33:57… The Lamar Jackson/Greg Roman dynamic. Roman never asked for all of these mobile QBs but here they are.
“This is me talking from the outside. There has been a pattern, from San Francisco to Buffalo to, now, Baltimore where it’s taken the league by storm but then people are kind of like, ‘Oh, that’s what you’re doing?’ That’s happened three times now. … I don’t know if he loves that kind of quarterback or if he… he may love the run game and know what to do in the run game. And if you have a running quarterback, it gives you better numbers.”
37:17… On if the stereotype that you’re not an “elite” QB if you’re not a pocket passer still exists, and why Jackson’s running ability is such a threat.
“If you even think about it logically, does it make sense to have 11 guys on the defense and then really only have 10 guys on the offense?

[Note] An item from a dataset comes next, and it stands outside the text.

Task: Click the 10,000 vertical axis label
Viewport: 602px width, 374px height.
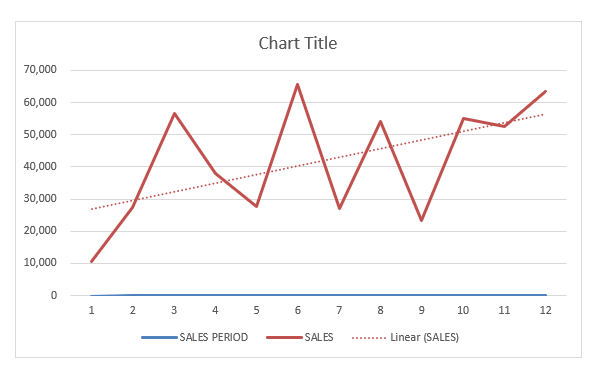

That’s really what you do if the quarterback just drops back and passes. You’re now down one guy. … So when you bring in the quarterback who actually is a threat to run, you actually make it an even ballgame now. 11, 11. Now, the defensive coach really has to gameplan for that 11th man.”
“We’ve got this stereotype that if you run a lot, you’re not smart enough to pick up the coverages and I think people don’t pick up on the intelligence it takes running the football. Knowing when to run the football. People talk all the time about reading the defense — Tom Brady and presnap reads and all of these things. But do you understand how fast Lamar reads on that read-zone option? It’s the same thing a quarterback does on the back side. … Now, go watch how fast he does it. That’s the same mental awareness.”
52:25… On if there is any one guy he tells Lamar Jackson, “Don’t let them make you like this guy?” On who that one cautionary tale would be…
“It’s Michael Vick. It’s not so much the being put in the box. It’s the lack of preparation that he had.”
58:10… On being the guy who Jackson trusts when he didn’t play or coach in the NFL himself.
“I think a lot of people go wrong getting the person who played so long. … Michael Jordan may be the worst general manager ever. … ‘You’re not going to find you again, MJ,’ right? I think people who have played the position for all this time, there are certain biases that come in with how you play the position.”